Sunday, December 27, 2009

The weird thing about my morals

I am against premarital sex, I am anti-smoking (very very anti-smoking), I am also a Prohibitionist aka a teetotaler aka anti-alcohol.

But even though I have these morals now and the decision not to do any of them, I am starting to think that when I was younger, in middle school and high school, were not so much morals but forced circumstances.

When you are not presented the opportunity to do something like drinking, its easy to be anti-drinking or smoking. Why? Because you are not being influenced.

We all know the teen years are most critical. Had I been social instead of anti-social in high school it is very well possible that my views would be completely different than they are now.

Yes, now at age 20, I KNOW that I want to be anti-smoking and anti-drinking. But at age 15 I think I would have been vulnerable enough to drink had I been encouraged or social enough and attended parties.

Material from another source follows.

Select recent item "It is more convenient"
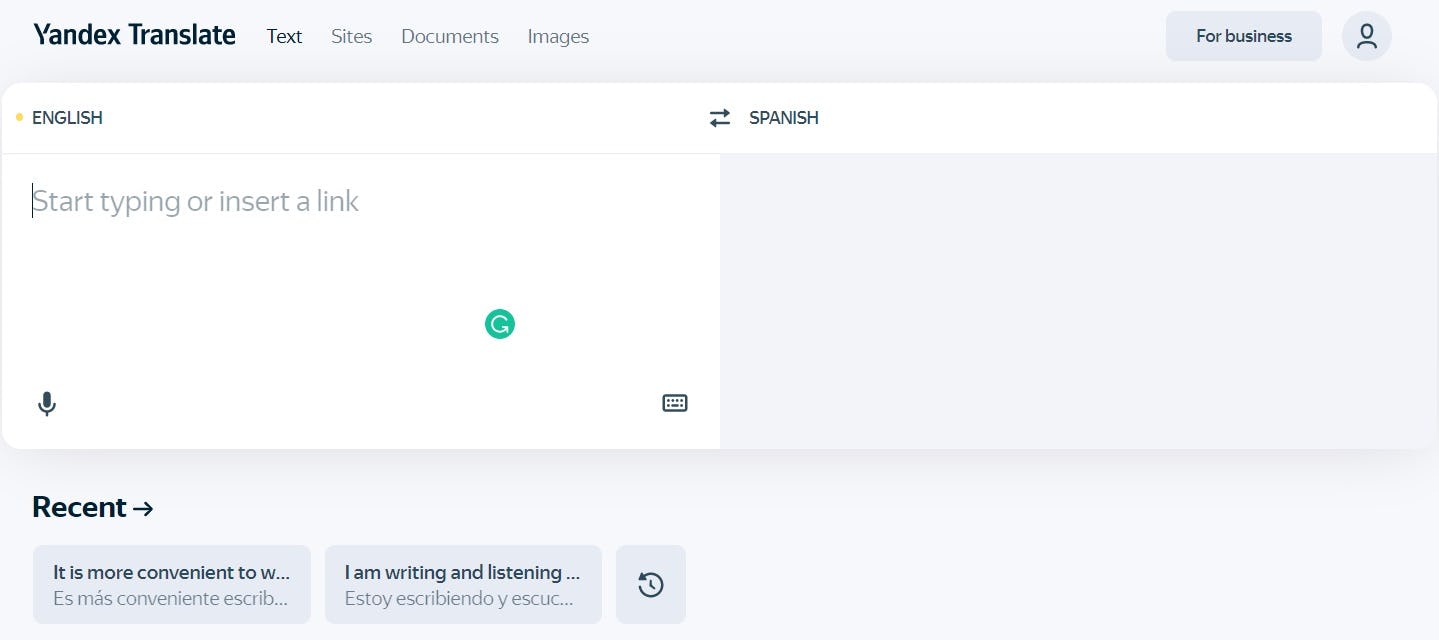Viewport: 1439px width, 640px height. (171, 585)
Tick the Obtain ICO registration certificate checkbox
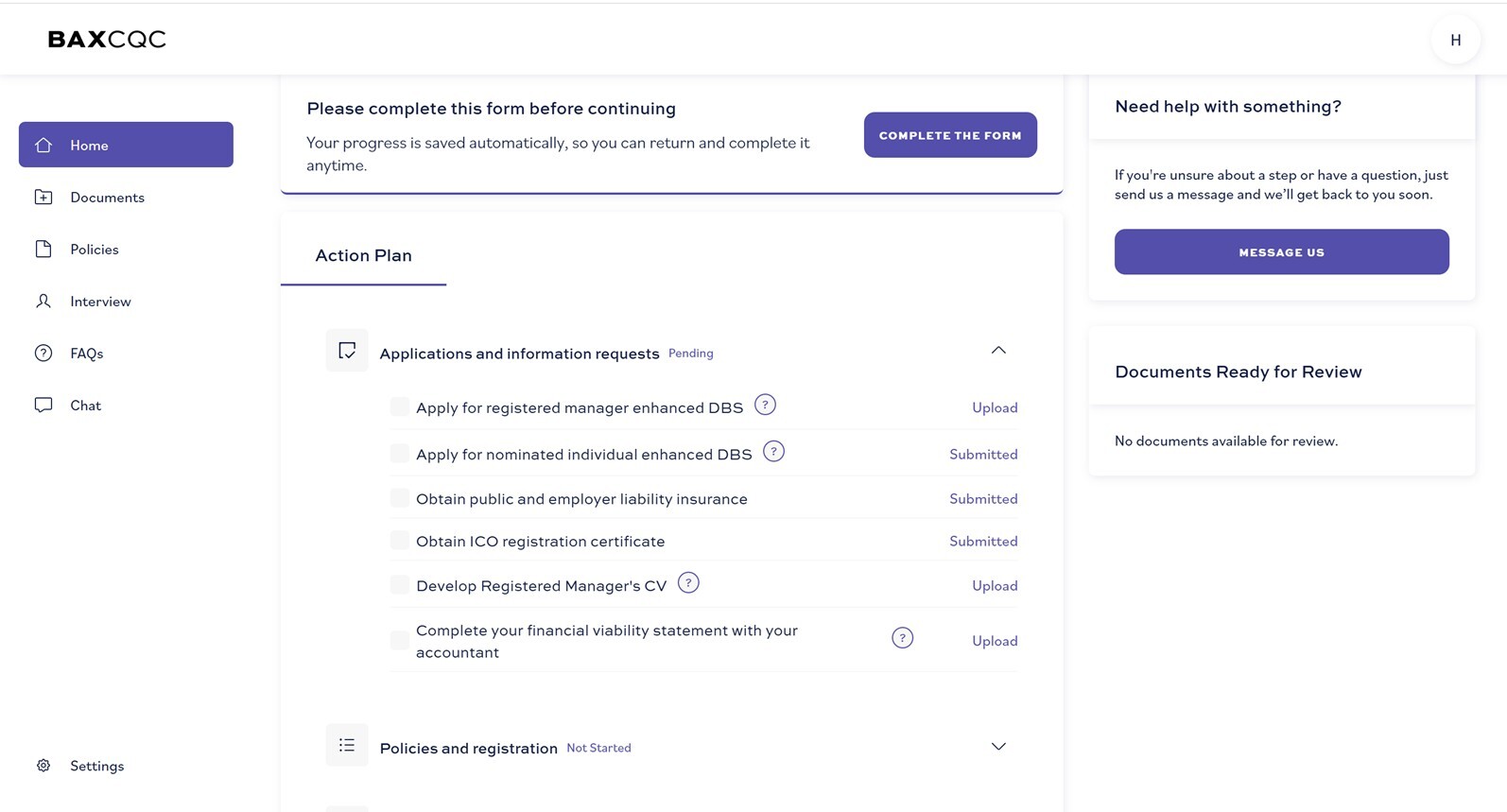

I have always kind of had a disdain for smoking, I could never stand the smell, but even I went through a period where I thought it looked cool.

I have tasted alcohol on two occasions before. Wine and beer. When I tried the beer I actually ran to get a cup of soda to get the horrible taste of beer out of my mouth. It was then at age 17, that I realized that I wasn't missing out at all and that I wanted no part of the alcohol craze everyone seems to have.

But I still can't help but think, had the influence to smoke or drink been there at the more impressionable ages of my life, would my view of such things be different than they are now?

Do you think our morals only become morals because we adapt to forced circumstances? Only is it later on do we find reasons to be anti-smoking or anti-alcohol.